You've probably heard the expression "Don't shit where you eat." Presumably though it's okay to sleep where you eat, and then the next morning to brush your teeth using the same fixture into which you defecate.

Most crucially though, everything folds:

Which I'm sure is a lot easier and more efficient than simply walking into another room in a larger half-million dollar home that's actually worth what you paid:

All this to have a "smaller footprint," making this lifestyle the 21st century equivalent of footbinding.

Amazingly though, after all this, Hill still has the audacity to tell us to "Consider the benefits of an edited life."

Right, let's see, as far as I can tell the benefits are:

--Spending a ton of money
--Having very little to show for it
--Having to fold your entire apartment like a paper fortune teller every time you need to take a dump

In recent years, people like this have been ruining the word "curate" by using it when they mean "edit." Now, though, they want to ruin the word "edit" too, since sometimes editing means actually adding stuff. I think the word Hill is looking for here is "mangling."

Anyway, the video is accompanied by words from the groom from The World's Douchiest Wedding, who adds this:

We launched the LifeEdited project last year because we believe the story of humankind needs a good edit.

Humankind needs a good edit, huh? They're in good company. Kim Jong-Il thought the same thing.

Oh, also, this apartment will be "the launch pad for an editing movement:"

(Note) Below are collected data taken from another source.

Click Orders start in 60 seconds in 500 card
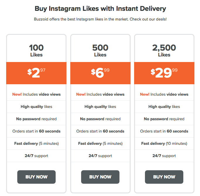200x196 pixels. tap(100, 131)
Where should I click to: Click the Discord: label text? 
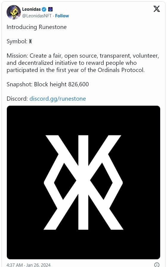click(17, 99)
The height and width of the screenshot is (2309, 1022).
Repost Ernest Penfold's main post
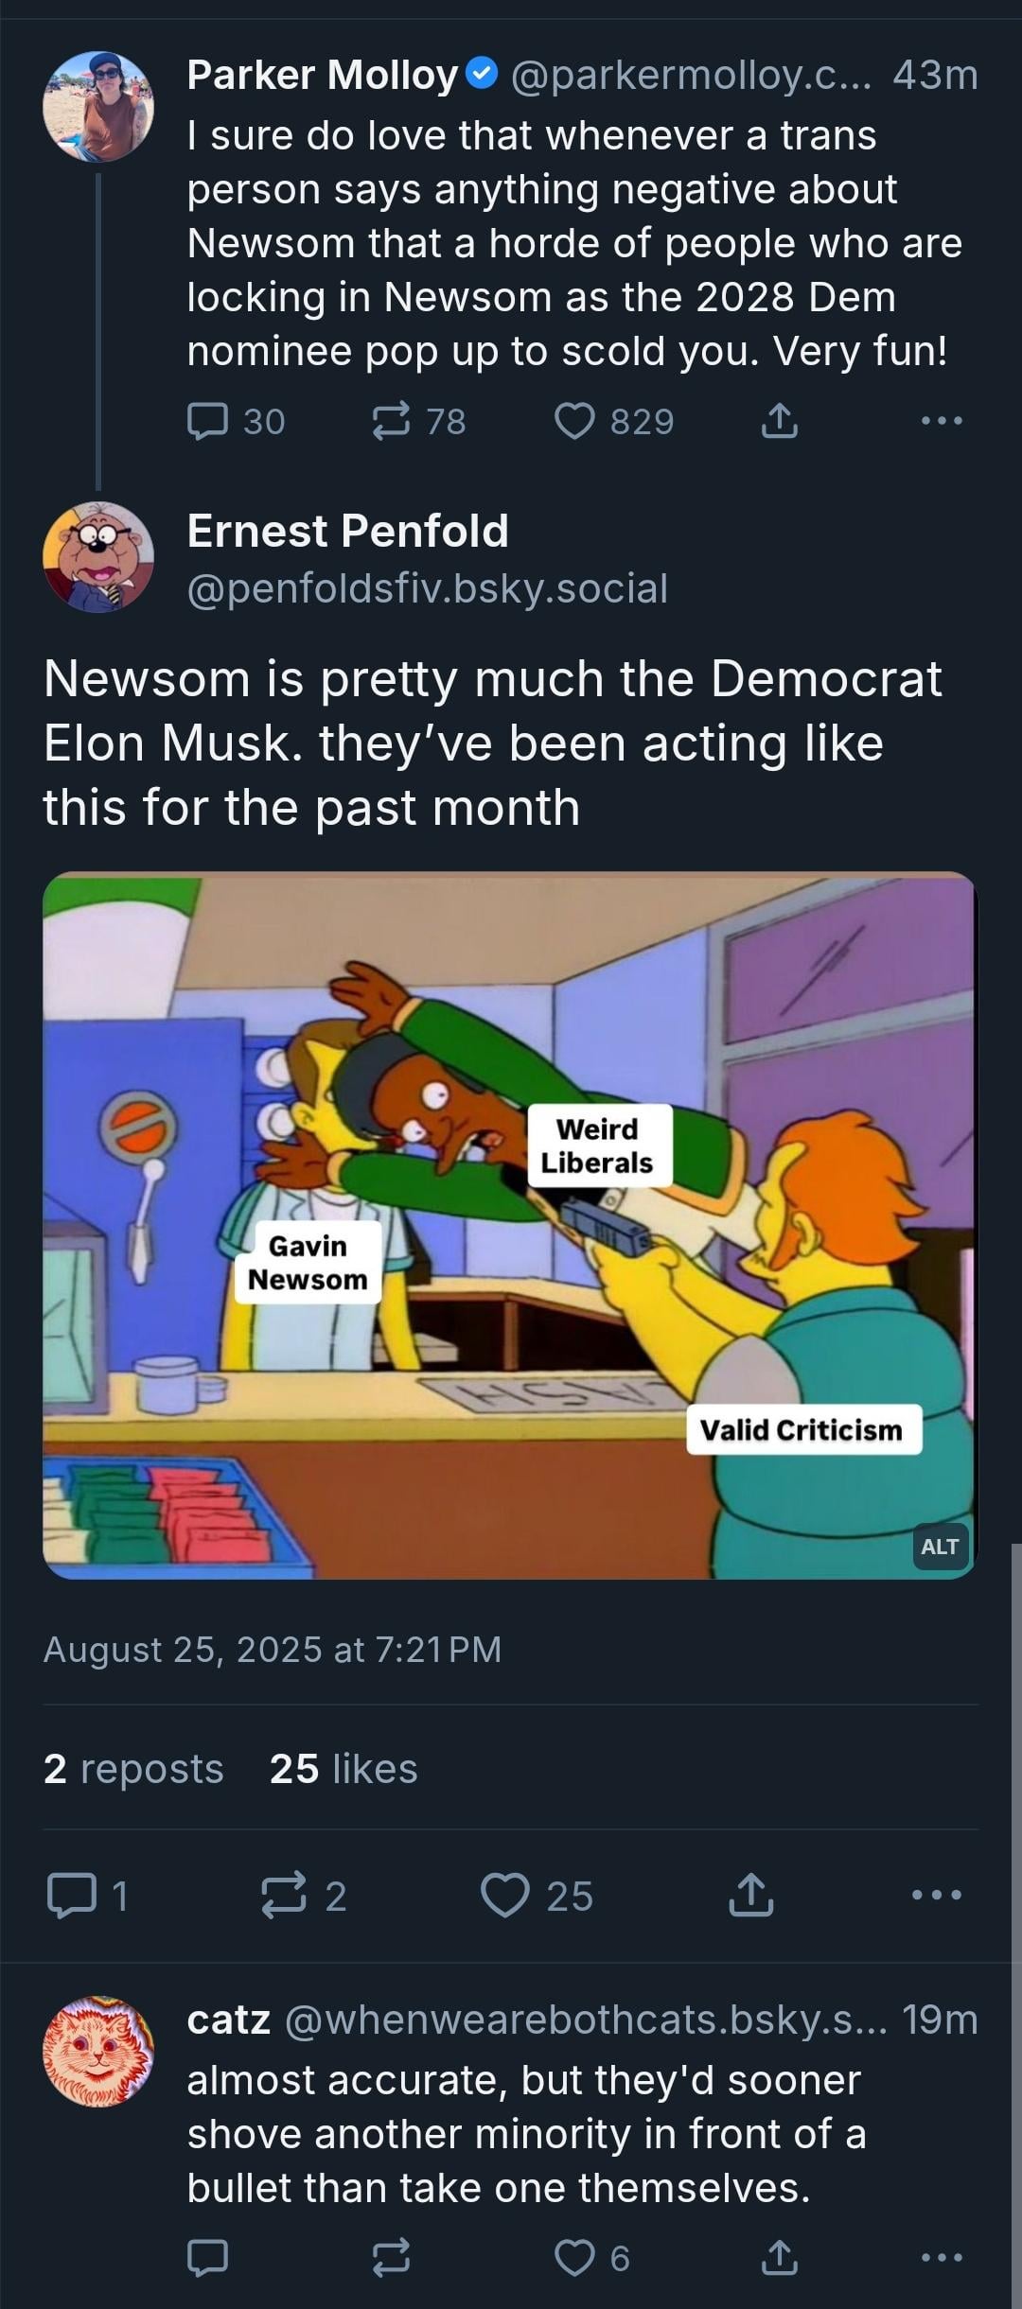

This small apartment will be the launch pad for an editing movement. We envision a future with large-scale developments that have beautiful, compact units, communal spaces and sharing systems. These spaces are extremely energy efficient and have healthy, safe air. These developments will support people in focusing on what's important to them. We envision a world where people spend more time with one another, where possessions and time can be shared, not hoarded, where products are passed onto children, not trash collectors

Yeah, right. You couldn't launch a water rocket out of that overpriced Rubik's Cube.

The only explanation I can possibly come up with for minimalism as a philosophy is that the 1% is using their lackeys in the 10% to convince the remaining 90% that cleansing and relieving yourself in the same body of water is actually desirable, and by 2050 we'll be back to fiefdoms.

Speaking of desirable, I don't really get the whole embrocation obsession in cycling, but apparently the only thing more desirable than burning hot goo is burning hot goo that's the subject of an intellectual property dispute:

Hot and hard-to-find (we ordered ours from New Zealand), Qoleum is the subject of an intellectual-property dispute that at least one expert tester felt "added to the mystique." Testers also praised it for its scent and for being easy to apply.

Bratz dolls were also the subject of an intellectual property dispute. Why not just rub one of those on your leg?